Correspondence to: Jerry Eu, MD, Division of Pulmonary, Allergy and Critical Care Medicine, PO Box 3168, Duke University Medical Center, Durham, NC 27710; e-mail: eu000001{at}duke.edu

Hypoxia-induced pulmonary vasoconstriction (HPV) is an important adaptive process that remains incompletely understood. In preconstricted rat pulmonary arteries (inner diameter, 250 to 400 µm), hypoxia (pO₂ approximately 10 mm Hg) induces an initial transient phase and a more slowly developing sustained phase of vasoconstriction.
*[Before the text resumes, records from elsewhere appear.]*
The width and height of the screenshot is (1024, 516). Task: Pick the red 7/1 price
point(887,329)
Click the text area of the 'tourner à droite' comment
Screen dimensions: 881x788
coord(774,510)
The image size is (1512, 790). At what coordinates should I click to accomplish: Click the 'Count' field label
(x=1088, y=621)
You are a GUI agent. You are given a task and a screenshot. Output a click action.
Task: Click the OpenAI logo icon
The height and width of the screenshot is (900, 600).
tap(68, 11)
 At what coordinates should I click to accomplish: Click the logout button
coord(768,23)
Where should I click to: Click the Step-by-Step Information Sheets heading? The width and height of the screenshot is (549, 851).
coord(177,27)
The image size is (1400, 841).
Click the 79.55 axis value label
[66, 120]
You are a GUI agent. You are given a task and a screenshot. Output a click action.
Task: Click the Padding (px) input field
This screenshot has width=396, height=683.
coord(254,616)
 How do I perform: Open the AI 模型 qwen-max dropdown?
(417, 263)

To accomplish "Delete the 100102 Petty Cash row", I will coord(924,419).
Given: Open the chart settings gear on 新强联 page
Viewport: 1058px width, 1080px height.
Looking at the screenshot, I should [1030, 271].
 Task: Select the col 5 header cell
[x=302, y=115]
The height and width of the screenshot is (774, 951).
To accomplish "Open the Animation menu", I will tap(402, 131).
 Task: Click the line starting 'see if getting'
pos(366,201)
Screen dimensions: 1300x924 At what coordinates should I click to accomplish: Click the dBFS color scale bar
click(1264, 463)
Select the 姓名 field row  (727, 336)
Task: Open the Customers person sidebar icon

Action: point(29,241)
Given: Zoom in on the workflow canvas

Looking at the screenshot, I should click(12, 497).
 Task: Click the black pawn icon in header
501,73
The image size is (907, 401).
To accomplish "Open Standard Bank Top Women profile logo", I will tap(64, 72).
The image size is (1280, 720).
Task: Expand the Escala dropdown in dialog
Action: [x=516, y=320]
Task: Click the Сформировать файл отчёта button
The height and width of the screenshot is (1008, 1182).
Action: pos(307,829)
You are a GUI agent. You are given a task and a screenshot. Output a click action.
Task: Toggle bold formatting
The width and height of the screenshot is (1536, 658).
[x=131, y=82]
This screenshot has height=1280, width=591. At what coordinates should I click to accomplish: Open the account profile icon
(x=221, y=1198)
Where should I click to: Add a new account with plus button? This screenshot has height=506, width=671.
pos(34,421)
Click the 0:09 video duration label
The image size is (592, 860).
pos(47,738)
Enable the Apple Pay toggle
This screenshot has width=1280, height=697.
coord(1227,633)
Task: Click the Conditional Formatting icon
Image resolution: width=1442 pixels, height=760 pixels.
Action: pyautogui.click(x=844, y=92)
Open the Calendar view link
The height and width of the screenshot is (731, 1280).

Since the release of calcium ions (Ca²⁺) from intracellular stores by redox-sensitive intracellular Ca²⁺ release channels known as ryanodine receptors (RyRs) in pulmonary arterial smooth-muscle cells (PASMCs) may play a role in HPV, and considerable evidence now supports that levels of reactive oxygen species (ROS) are paradoxically increased in PASMC under hypoxia, we investigated whether redox activation of RyRs by ROS may transduce HPV. By reverse transcriptase-polymerase chain reaction, we found that all three RyR isoforms are expressed in rat pulmonary arteries and in PASMCs. The sustained phase, but not the transient phase, of HPV can be prevented by pretreating pulmonary arteries with RyR inhibitors ryanodine (200 µmol/L) or dantrolene (50 µmol/L). The addition of dantrolene, ryanodine or the thiol-reducing agent dithiothreitol (1 mmol/L) during the sustained phase of HPV reversed the hypoxic vasoconstriction. In contrast, the superoxide scavenger nitroblue tetrazolium (500 nmol/L) prevented further hypoxic pulmonary vasoconstriction during the sustained phase of HPV but did not reverse it. Taken together, our data suggest that redox activation of RyRs by ROS has an important role in transducing the sustained contraction of pulmonary arteries under hypoxia.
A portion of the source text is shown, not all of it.